The Dodgers staved off elimination Wednesday, putting up six runs to keep St. Louis from celebrating for at least a couple of days.
We’ll see if the Cardinals can break the curse of the 3-1 lead on Friday when the National League Championship Series returns to the arch.
As nervous as Cardinals fans are now, knowing Friday is a must-win if they hope to avoid repeat of last year’s blunder against the Giants, LA is feeling mighty good about itself right now.
And that irritates me to no end.
It irritates (if that is too soft of a word, please insert your verb du jour and know it probably is what I actually want to say here) me not because of the Dodgers’ success, but because they shouldn’t even be in this position.
Los Angeles should be lost at sea with a broken sail, leaderless, Puig-less and Kershaw untying the lifeboat to find another ship.

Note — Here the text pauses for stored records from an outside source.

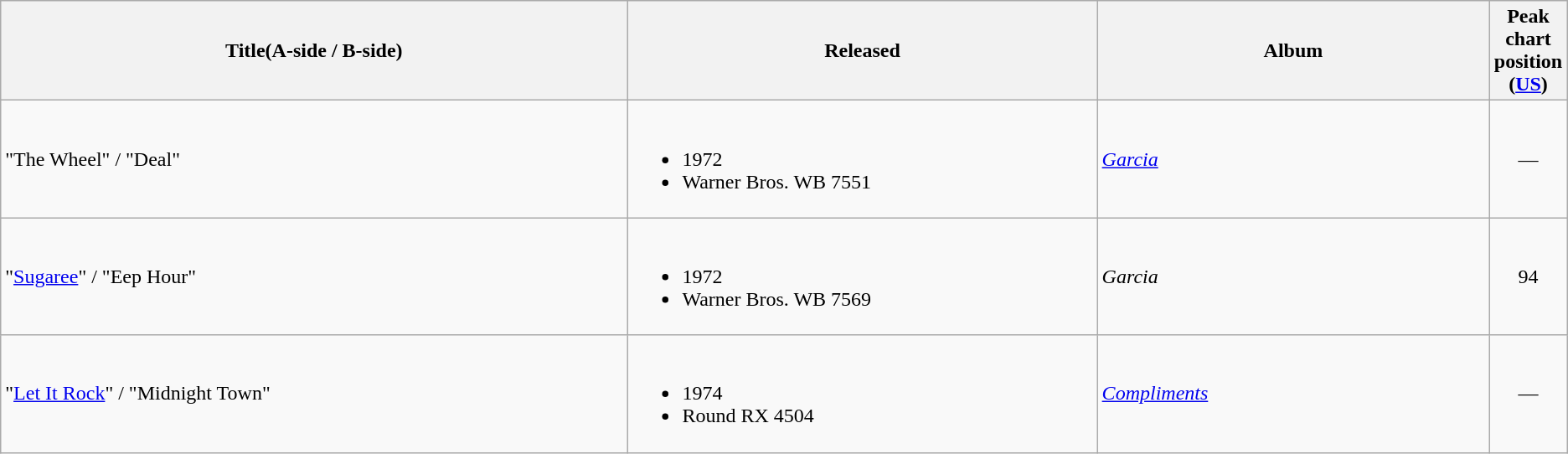
"Sugaree" / "Eep Hour" [314, 276]
"Let It Rock" / "Midnight Town" [314, 394]
1974Round RX 4504 [863, 394]
Album [1293, 50]
Title(A-side / B-side) [314, 50]
"The Wheel" / "Deal" [314, 159]
Peak chart position (US) [1529, 50]
94 [1529, 276]
1972Warner Bros. WB 7551 [863, 159]
Released [863, 50]
Compliments [1293, 394]
1972Warner Bros. WB 7569 [863, 276]
Pinpoint the cell where the given text exists, returning its (x, y) midpoint coordinate. 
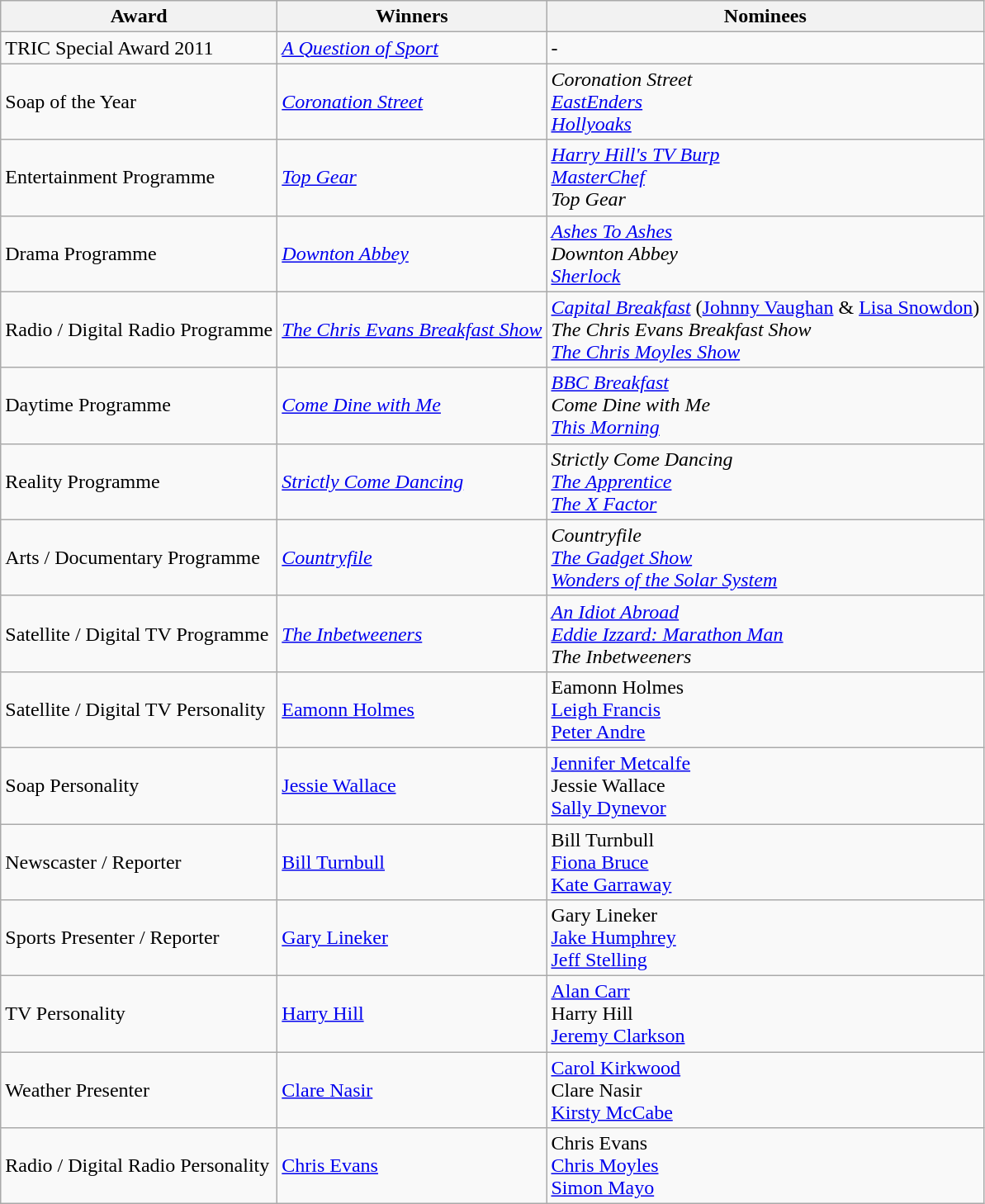
Chris Evans (412, 1166)
Carol Kirkwood Clare Nasir Kirsty McCabe (765, 1090)
Satellite / Digital TV Personality (139, 709)
Countryfile (412, 557)
BBC Breakfast Come Dine with Me This Morning (765, 405)
Chris Evans Chris Moyles Simon Mayo (765, 1166)
The Chris Evans Breakfast Show (412, 329)
Top Gear (412, 178)
Daytime Programme (139, 405)
Come Dine with Me (412, 405)
Alan Carr Harry Hill Jeremy Clarkson (765, 1014)
Countryfile The Gadget Show Wonders of the Solar System (765, 557)
Satellite / Digital TV Programme (139, 633)
Coronation Street (412, 102)
Bill Turnbull (412, 862)
Harry Hill (412, 1014)
Newscaster / Reporter (139, 862)
An Idiot Abroad Eddie Izzard: Marathon Man The Inbetweeners (765, 633)
Gary Lineker Jake Humphrey Jeff Stelling (765, 938)
Drama Programme (139, 253)
A Question of Sport (412, 48)
TRIC Special Award 2011 (139, 48)
TV Personality (139, 1014)
Winners (412, 17)
Sports Presenter / Reporter (139, 938)
Strictly Come Dancing (412, 481)
Bill Turnbull Fiona Bruce Kate Garraway (765, 862)
Clare Nasir (412, 1090)
Eamonn Holmes (412, 709)
Soap of the Year (139, 102)
Radio / Digital Radio Personality (139, 1166)
Downton Abbey (412, 253)
Arts / Documentary Programme (139, 557)
Capital Breakfast (Johnny Vaughan & Lisa Snowdon) The Chris Evans Breakfast Show The Chris Moyles Show (765, 329)
Jessie Wallace (412, 785)
Strictly Come Dancing The Apprentice The X Factor (765, 481)
Entertainment Programme (139, 178)
Award (139, 17)
Weather Presenter (139, 1090)
Nominees (765, 17)
Gary Lineker (412, 938)
Coronation Street EastEnders Hollyoaks (765, 102)
Reality Programme (139, 481)
Radio / Digital Radio Programme (139, 329)
Jennifer Metcalfe Jessie Wallace Sally Dynevor (765, 785)
Eamonn Holmes Leigh Francis Peter Andre (765, 709)
Harry Hill's TV Burp MasterChef Top Gear (765, 178)
Soap Personality (139, 785)
- (765, 48)
The Inbetweeners (412, 633)
Ashes To Ashes Downton Abbey Sherlock (765, 253)
From the cell containing the given text, extract its center point as [x, y] coordinate. 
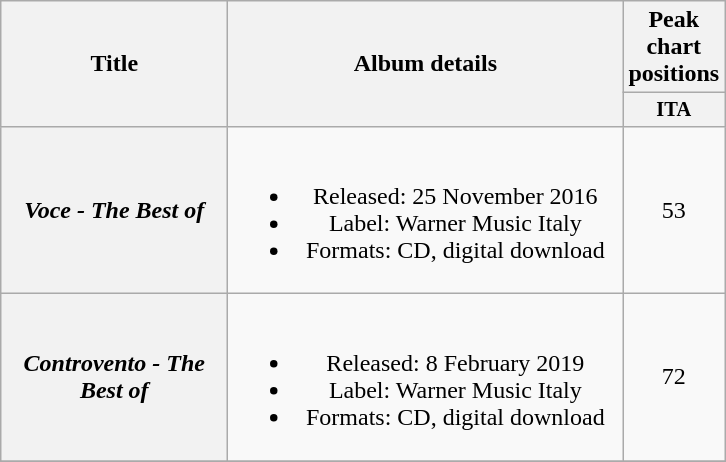
Peak chart positions [674, 47]
53 [674, 210]
72 [674, 378]
Voce - The Best of [114, 210]
Title [114, 64]
Released: 25 November 2016Label: Warner Music ItalyFormats: CD, digital download [426, 210]
Album details [426, 64]
Released: 8 February 2019Label: Warner Music ItalyFormats: CD, digital download [426, 378]
Controvento - The Best of [114, 378]
ITA [674, 110]
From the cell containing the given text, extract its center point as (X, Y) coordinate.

Don Mattingly should have been fired and the Dodgers should have finished mired in the doldrums of the National League West.
Instead, the sure futility of the division allowed Los Angeles to never really lose hope.
Then the insane run where the Dodgers lost just 12 games between July and August and are now two improbable wins from going to their first World Series since 1988.
It’s Arizona’s fault for not taking advantage of a weak division and running away with it early.
But I don’t care too much for the Diamondbacks.
Really, you must look no further than the Giants.
That’s right, put on your orange and black and take a good, long look in the mirror for why the Dodgers are doing so well.
OK, let me get this out of the way now. Yes, the Dodgers have a high payroll and yes, they acquired the pieces and parts devoid of the Giants — as well they should — to put the best lineup on the field as they could.
That out of the way, that lineup would have been nothing if the Dodgers were 20 games out of first in the middle of June.
Mattingly would have been fired and that team would have slogged to the finish line.
The Giants are as much to blame for that as anyone else.
How, you ask? Simple, we didn’t have enough depth to make a serious run at the division.
The Giants gambled that their starting eight and five pitchers would be enough to carry them through a World Series title defense.
When those pieces started going down, there just weren’t enough people in the wings to step up.
Angel Pagan goes down and suddenly the outfield becomes a black hole and the lead off position never could get it going.
Marco Scutaro get’s hurt and second base becomes a question.
Pablo Sandoval gets hurt early on and we could never replace his power.
The starting pitching was bad from the get-go and we needed a strong lineup to bail it out. Matt Cain wasn’t the ace we expected him to be. Barry Zito fell off the planet. Tim Lincecum just hasn’t been right the last couple of years. Ryan Vogelsong gets hurt and the No. 5 spot just never got nailed down.
The point is every team has to deal with injury. The bad teams never recover from missing key players. The good teams have someone who can fill a roll and help them win until the starter gets back.
The Giants just never had it.
I hope as Brian Sabean is watching the NLCS and is as mad as I am. I hope he’s fuming that the Giants could have prevented all of this.
The Dodgers’ spending ability should scare him and make him lose sleep.
The Giants need the pieces and parts to make a serious run. The Giants need quality bench players who can fill in if a guy needs a day off or gets hurt. The Giants need a stronger line up and we need another arm on the mound.
The Giants could have laughed in LA’s face as it yet again missed out on another World Series.
Instead, San Francisco fans have to put up with the childish antics of Yasil Puig who pouts when he doesn’t get a hit and flips his bat when he breaks a 0-11 slump. Honestly, our Pony Baseball kids are taught to not do that. Our 7, 8, and 9 year olds are taught not to do that, but we have to watch it on TV and the Dodgers fans eat it up because they’re winning.
Hopefully, this is a kick in the pants for the Giants organization to get its act together and start putting in the pieces to make another World Series run.